- Opening Delimiter -

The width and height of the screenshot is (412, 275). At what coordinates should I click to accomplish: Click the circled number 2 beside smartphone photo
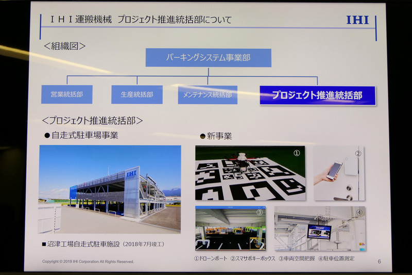pyautogui.click(x=358, y=153)
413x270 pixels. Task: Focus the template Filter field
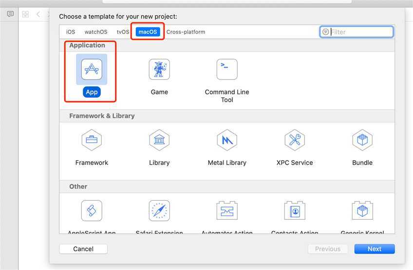360,32
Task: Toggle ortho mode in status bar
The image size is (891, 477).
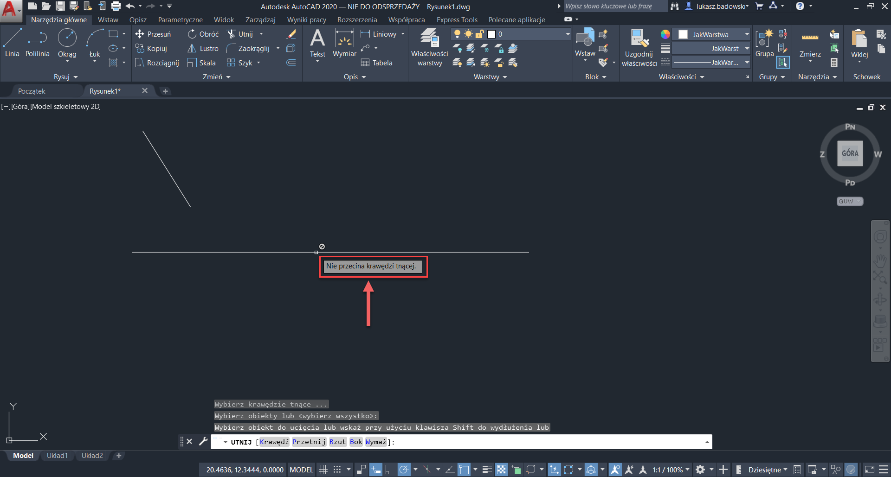Action: coord(390,470)
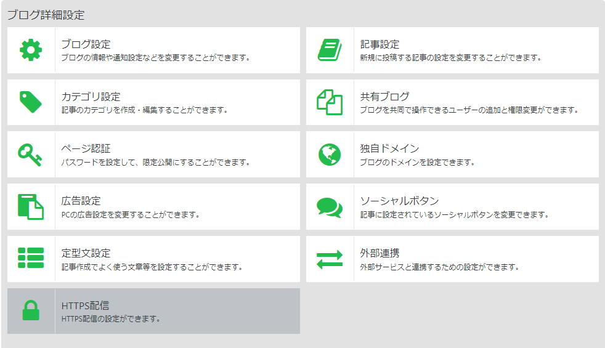This screenshot has width=605, height=348.
Task: Select the list icon for template text
Action: (x=31, y=259)
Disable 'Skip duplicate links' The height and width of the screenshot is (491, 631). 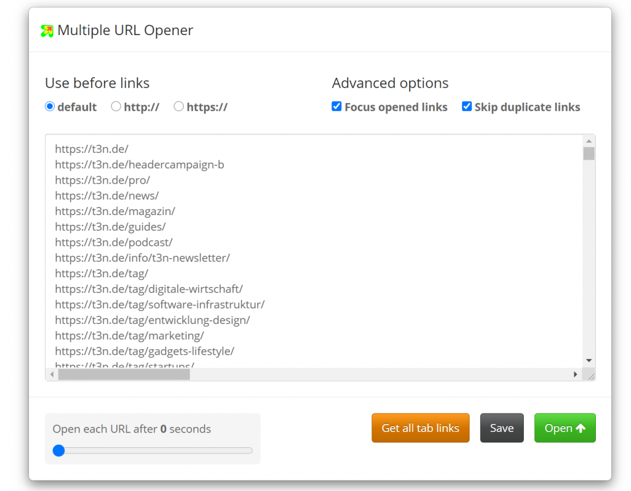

- Closing Delimiter -

→ EXERCISE DESCRIPTION:
Please set down the lines above word for word and leave out the pictures.

→ PROBLEM SOLUTION:
The width and height of the screenshot is (412, 275). At what coordinates should I click to accomplish: Click the circled number 2 beside smartphone photo
pyautogui.click(x=358, y=153)
413x270 pixels. Task: Focus the template Filter field
360,32
Task: Toggle ortho mode in status bar
The image size is (891, 477).
Action: coord(390,470)
This screenshot has width=605, height=348.
Task: Select the list icon for template text
Action: (x=31, y=259)
Disable 'Skip duplicate links' The height and width of the screenshot is (491, 631). 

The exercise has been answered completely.